Model-agnostic meta-learning (MAML) is a popular method for few-shot learning but assumes that we have access to the meta-training set. In practice, training on the meta-training set may not always be an option due to data privacy concerns, intellectual property issues, or merely lack of computing resources. In this paper, we consider the novel problem of repurposing pretrained MAML checkpoints to solve new few-shot classification tasks. Because of the potential distribution mismatch, the original MAML steps may no longer be optimal. Therefore we propose an alternative meta-testing procedure and combine MAML gradient steps with adversarial training and uncertainty-based stepsize adaptation. Our method outperforms "vanilla" MAML on same-domain and cross-domains benchmarks using both SGD and Adam optimizers and shows improved robustness to the choice of base stepsize.

1. INTRODUCTION

Deep learning approaches have shown improvements based on massive datasets and enormous computing resources. Despite their success, it is still challenging to apply state-of-the-art methods in the real world. For example, in semiconductor manufacturing (Nishi & Doering, 2000) , collecting each new data point is costly and time consuming because it requires setting up a new manufacturing process accordingly.
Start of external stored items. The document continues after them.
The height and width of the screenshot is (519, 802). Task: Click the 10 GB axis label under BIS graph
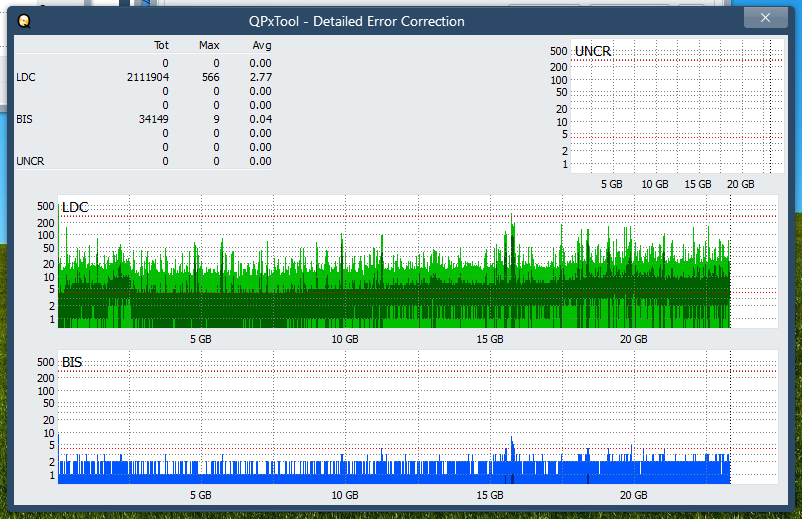pyautogui.click(x=345, y=495)
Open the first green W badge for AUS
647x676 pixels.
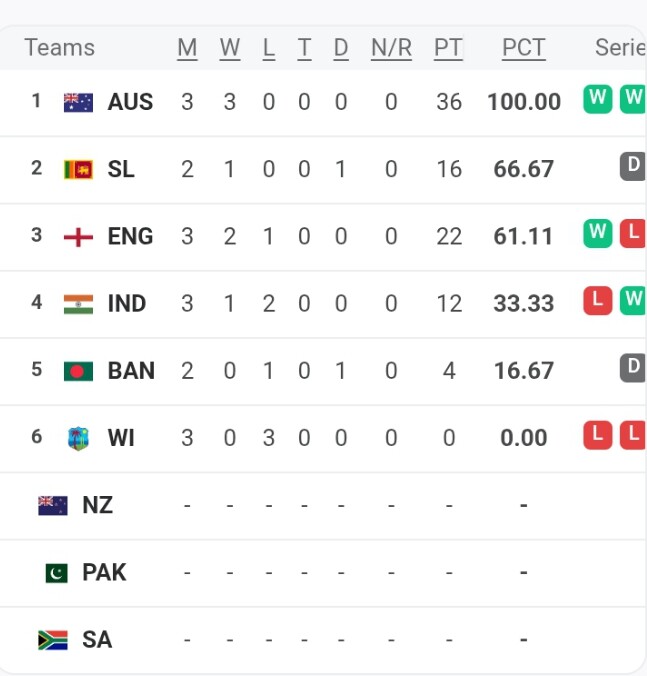coord(597,99)
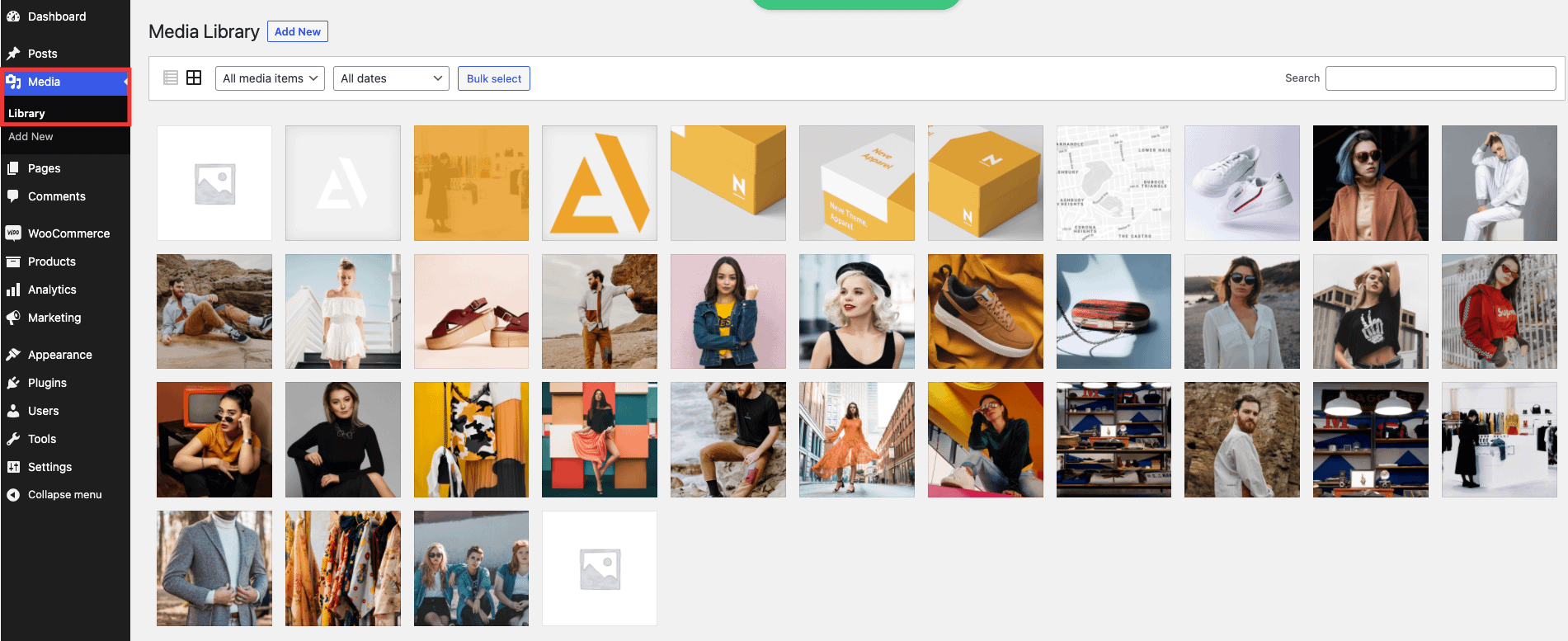Switch to grid view icon

pyautogui.click(x=194, y=78)
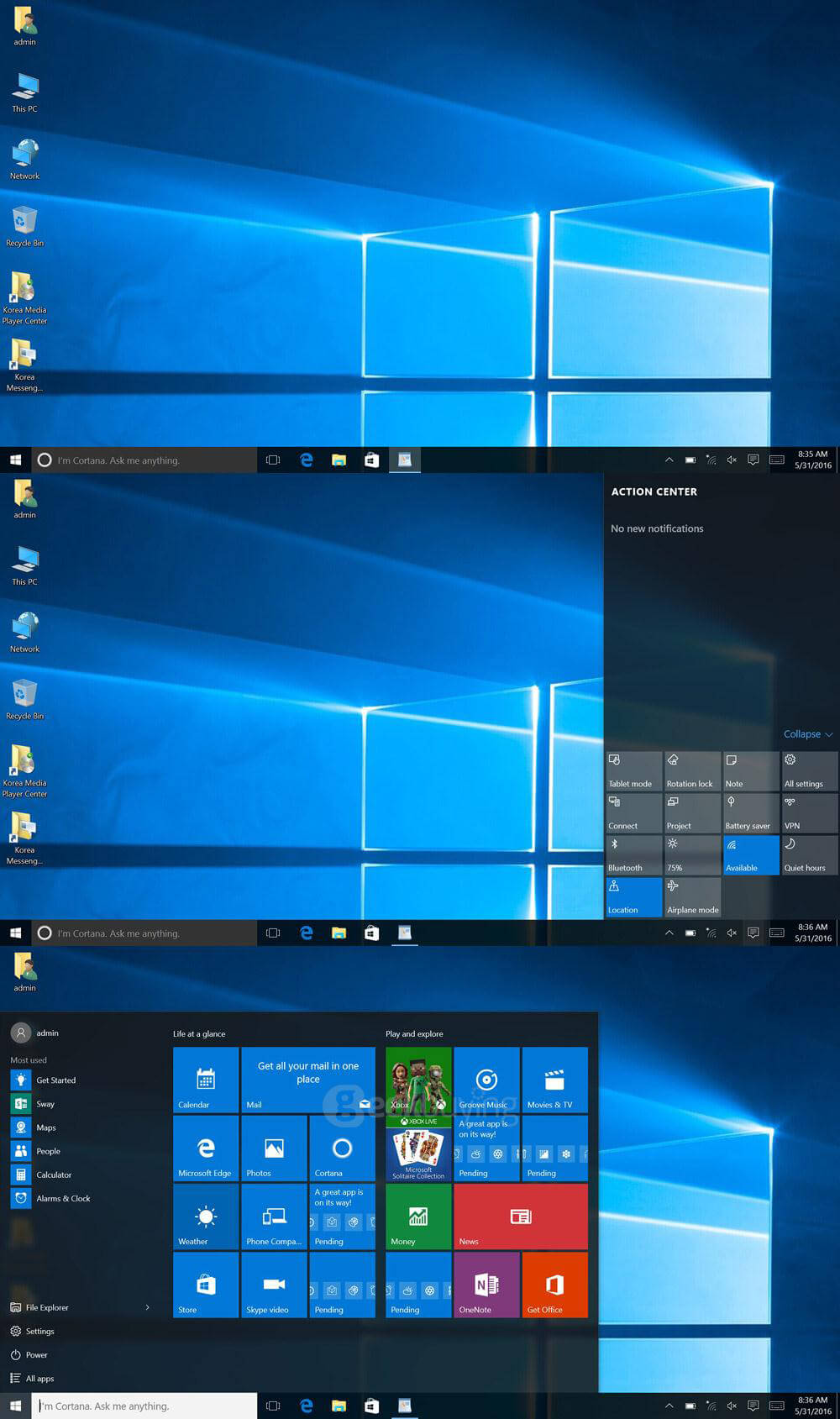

Moreover, in the case of a "destructive inspection", the cost is very high because the wafer must be destroyed for measurement. Therefore, learning from small amounts of data is important for practical purposes. Meta-learning (learning-to-learn) approaches have been proposed for learning under limited data constraints. A meta-learning model optimizes its parameters for the best performance on the distribution of tasks. In particular, few-shot learning (FSL) formulates "learning from limited data" as an n-way k-shot problem, where n is the number of classes and k is the number of labeled samples per class. For each task in FSL, a support set is provided for training, while a query set is provided for evaluation. Ideally, a meta-learning model trained over a set of tasks (meta-training) will generalize well to new tasks (meta-testing). Model-agnostic meta-learning (MAML) (Finn et al., 2017) is a general end-to-end approach for solving few-shot learning tasks. MAML is trained on the meta-training tasks to learn a model initialization (also known as checkpoint) such that a few gradient steps on the support set will yield the best predictions on the query set. However, in practice it may not always be possible to retrain or finetune on the meta-training set. This situation may arise when the meta-training data is confidential, subject to restrictive licences, contains private user information, or protected intellectual property such as semiconductor manu-